En aquellos viajes también empezó a tomar forma la identidad de la marca. Primero se lamó Anaqmanta, una palabra quechua que significa “de arriba” o “de los cielos”, en referencia a la altitud en la que se encuentran las comunidades. Con el tiempo, Clara simplificó el nombre a Manto, otorgándole una nueva simbología. “Pensé en ese primer manto que te acoge cuando nacés, cuando alguien te envuelve para darte calor. Lo relacioné con el poncho, con lo sagrado, pero también con esa primera sensación de calor humano”, explicó.

Clara emprendió una serie de excursiones en la búsqueda de una comunidad tejedora, de la que aprender para mantener su legado vivo. Así terminó a 3000 metros de altura en San Isidro, ese “pueblito metido muy adentro de Salta” al que tuvo que llegar en burro y después a pie, donde conoció a Erminio y a su familia.

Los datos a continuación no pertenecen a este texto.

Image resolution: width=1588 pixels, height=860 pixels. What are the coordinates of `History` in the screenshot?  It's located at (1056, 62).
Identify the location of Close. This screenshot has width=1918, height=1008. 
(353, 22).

Clara comprendió que no quería transitar aquel viaje como una turista, sino que necesitaba crear un vínculo más profundo con ellos.

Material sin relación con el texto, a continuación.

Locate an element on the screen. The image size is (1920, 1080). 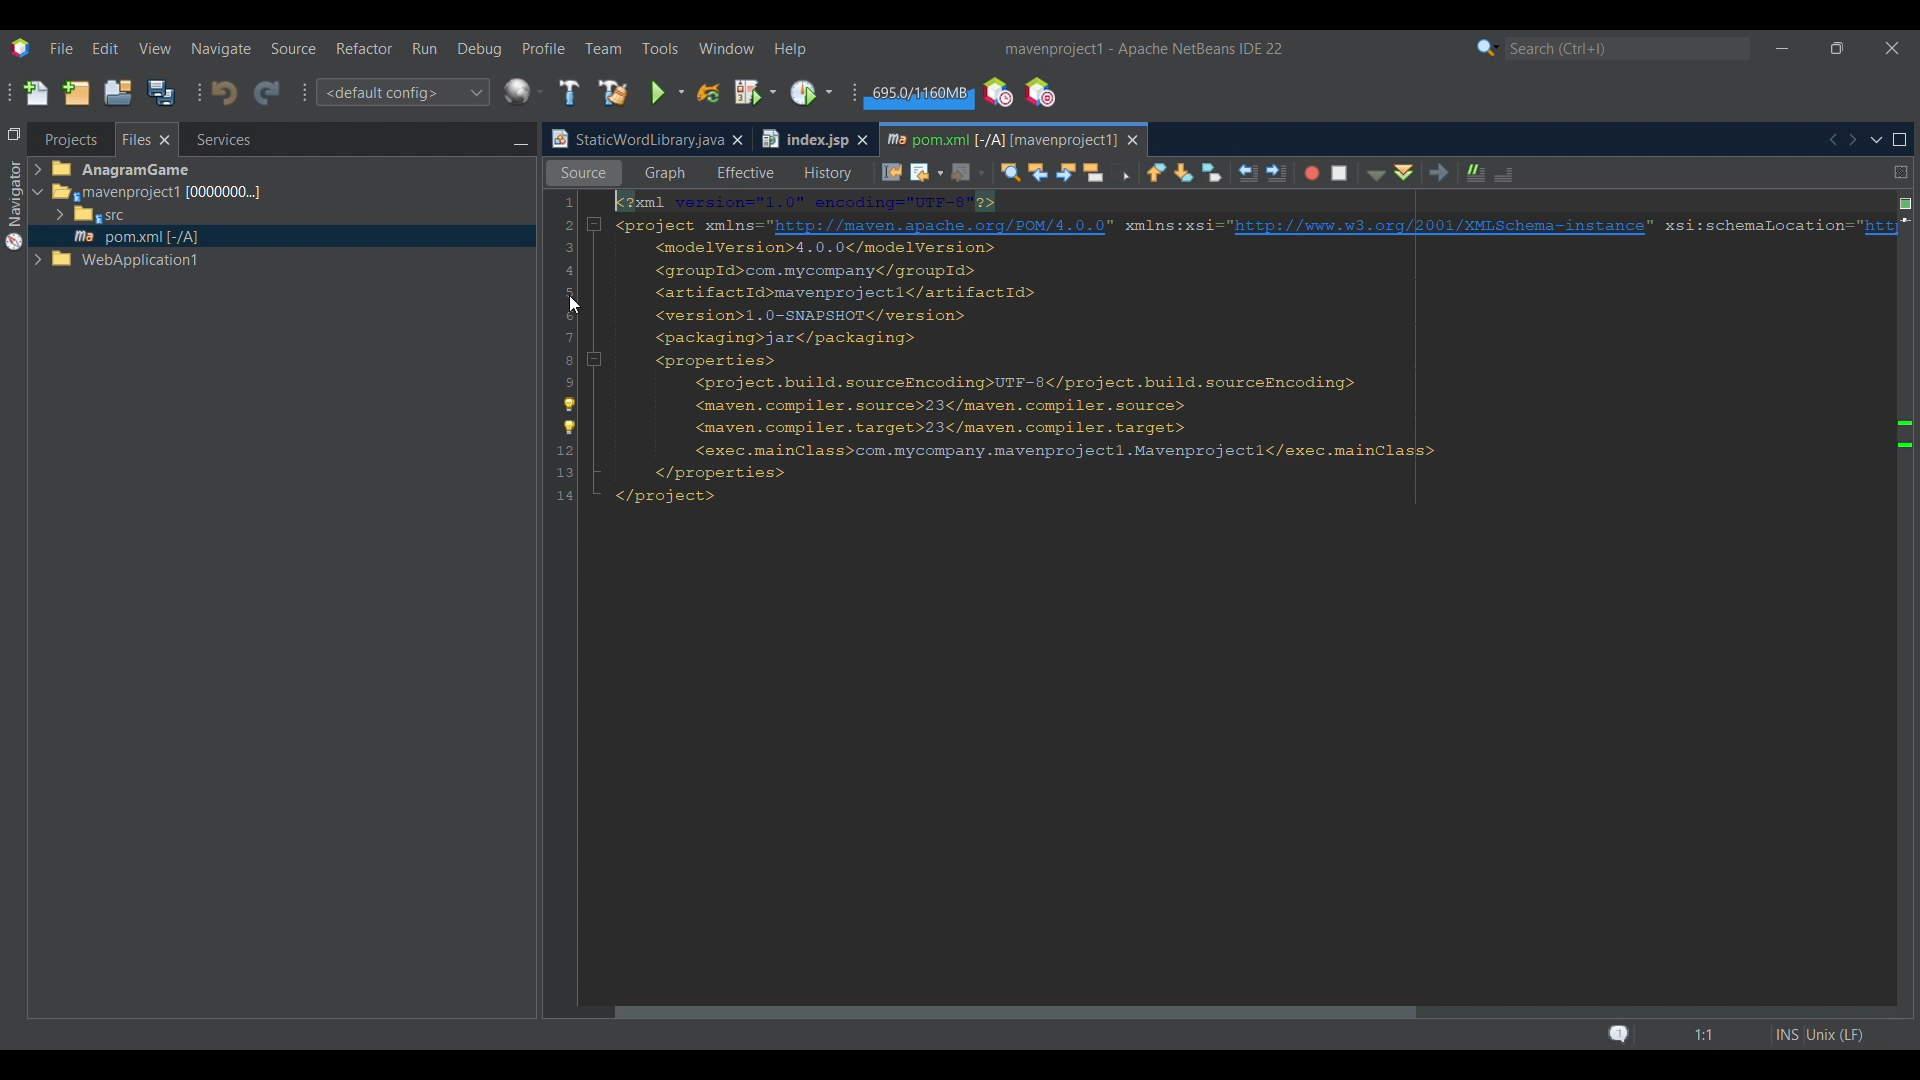
Window menu is located at coordinates (727, 48).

En diálogo con OHLALÁ!, Erminio explicó que en su comunidad todos trabajan de forma cooperativa. A las orillas del río, las mujeres se agrupan para hacer los ovillos de lana de oveja y llama, mientras que los hombres luego trabajan los telares rústicos en sus hogares para confeccionar los textiles que después envían al showroom en Palermo.
Es esa riqueza cultural la que la marca busca preservar. Sus colecciones son una oda al linaje andino y dialogan con el pasado histórico. Con simbología quechua y tintes de los colores de los cerros, Clara explicó que parte de la importancia de mantener viva la historia de las comunidades implica respetar al momento de conocer las técnicas que utilizan y evitar el despojo de su esencia tradicional.

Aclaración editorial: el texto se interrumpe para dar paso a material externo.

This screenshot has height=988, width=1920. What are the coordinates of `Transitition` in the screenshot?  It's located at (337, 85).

“Alguna vez tuve la oportunidad de ver el fruto de nuestro esfuerzo”, relató María. Su hermano Juan fue quien visitó personalmente el showroom. “Ahí él pudo ver los productos ya terminados y contó que fue una experiencia muy linda, emocionante. Y nosotros, el resto de la familia, le vemos, digamos, a través de fotos”, agregó.
La colección dedicada al Río de la Plata
La más reciente propuesta de la marca es “Orilla” y está dedicada a la cultura del Río de la Plata. Explora la fina línea del horizonte porteño en donde el cielo y la tierra se funden. Lo representa a través de hilados con tonalidades que generan “un mélange de grises y nogales naturales”. Quienes están detrás de los tintes característicos de la marca son también los mismos artesanos del norte que trabajan. Con hollín, cenizas, cebollas, cochinillas, restos de maderas y plantas como la jarilla y la tola tola, crean pigmentos y reutilizan el agua hasta que el tejido absorbe completamente el color.
“Cuando queremos un tono ellos [los tejedores] son expertos, tiñen de poquita cantidad y todo el agua se aprovecha”, describió Clara. A través de sus creaciones, María Mamani, la hija de Erminio, lleva consigo las enseñanzas de su padre, sus abuelos y todos sus antepasados, que transmiten con su obra la voz de su pueblo: “Nosotros tejemos con mucho entusiasmo sabiendo que en cada hilo va un pedazo de nuestra cultura y de nuestra historia ancestral”.